• [Try it]:
Extract exactly and only the lines from the one containing "At what coordinates" through the end of the entries below. Pictures should not appear in the copy.

Records from a collection
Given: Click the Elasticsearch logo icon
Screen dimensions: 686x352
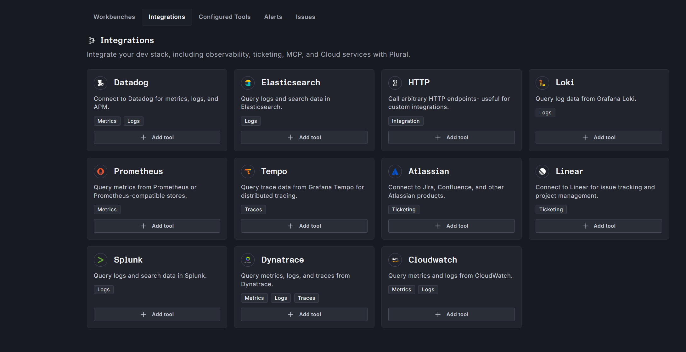Looking at the screenshot, I should pos(248,83).
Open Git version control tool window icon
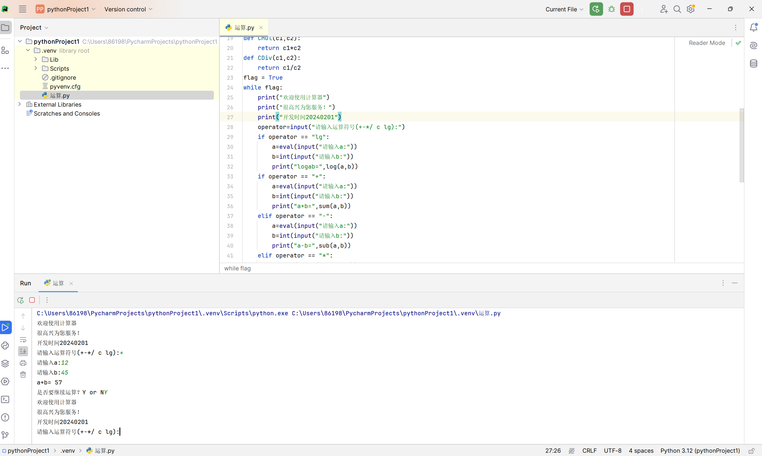Image resolution: width=762 pixels, height=456 pixels. 5,435
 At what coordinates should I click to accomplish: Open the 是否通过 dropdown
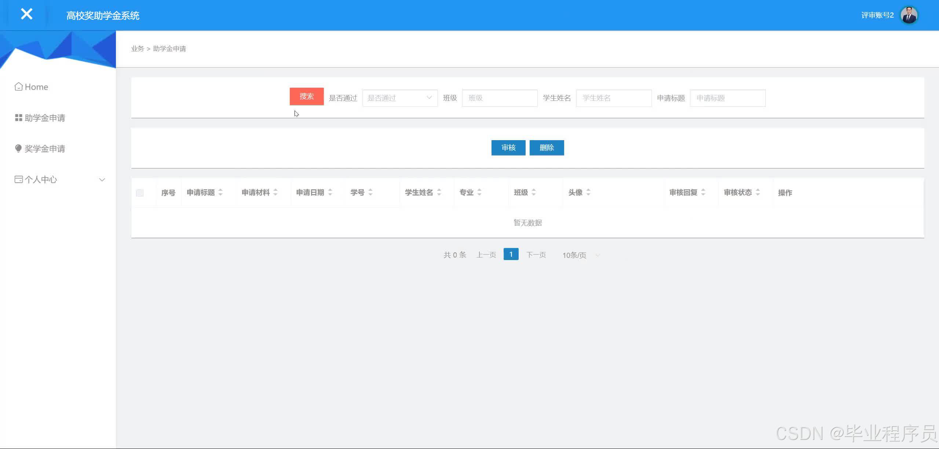[x=399, y=98]
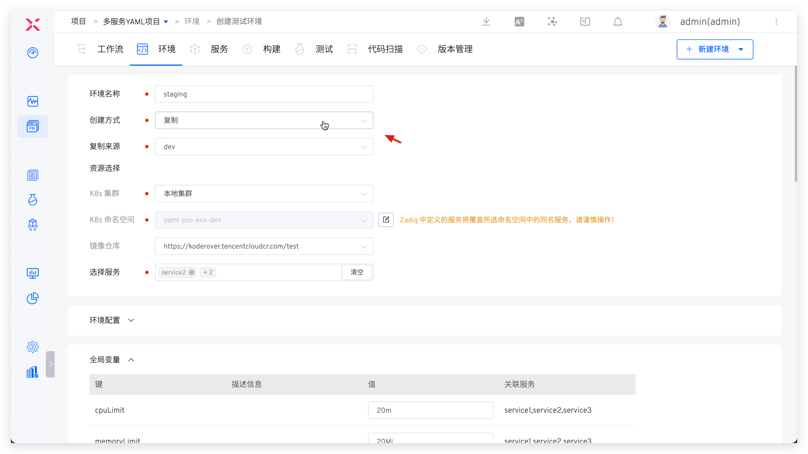Expand the sidebar with arrow handle
The width and height of the screenshot is (808, 454).
(50, 364)
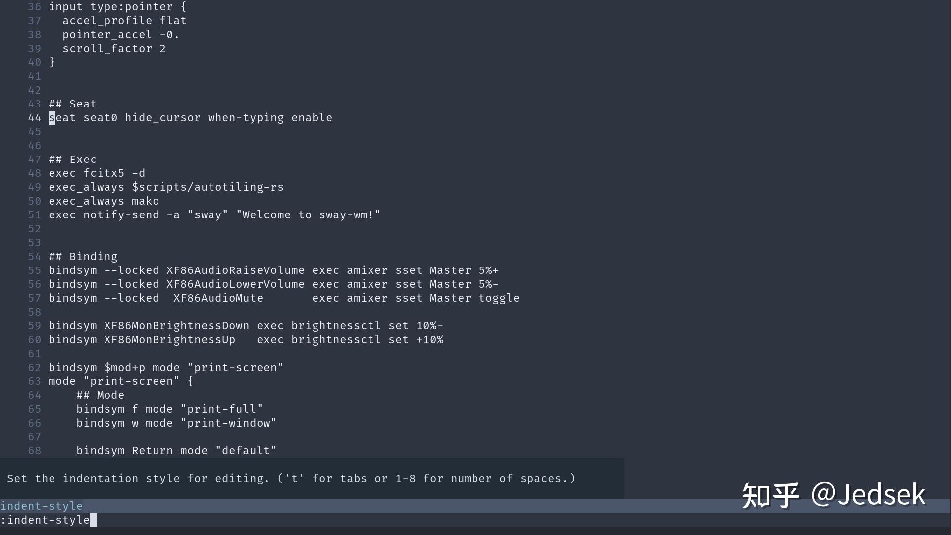
Task: Click 'exec_always mako' text
Action: [104, 201]
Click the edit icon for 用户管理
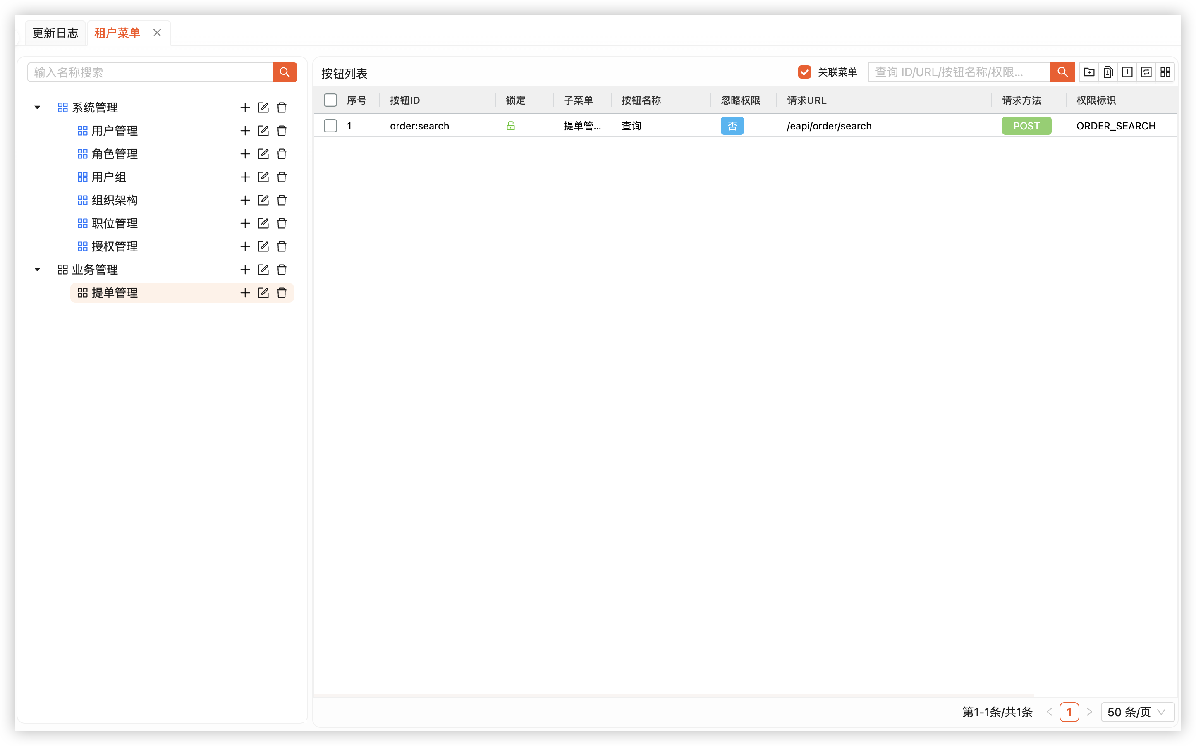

• [Written solution]:
 At what coordinates should I click to accomplish: Open the 是否通过 dropdown
[x=399, y=98]
Expand the sidebar with arrow handle
The width and height of the screenshot is (808, 454).
(50, 364)
Task: Click 'exec_always mako' text
Action: [104, 201]
Click the edit icon for 用户管理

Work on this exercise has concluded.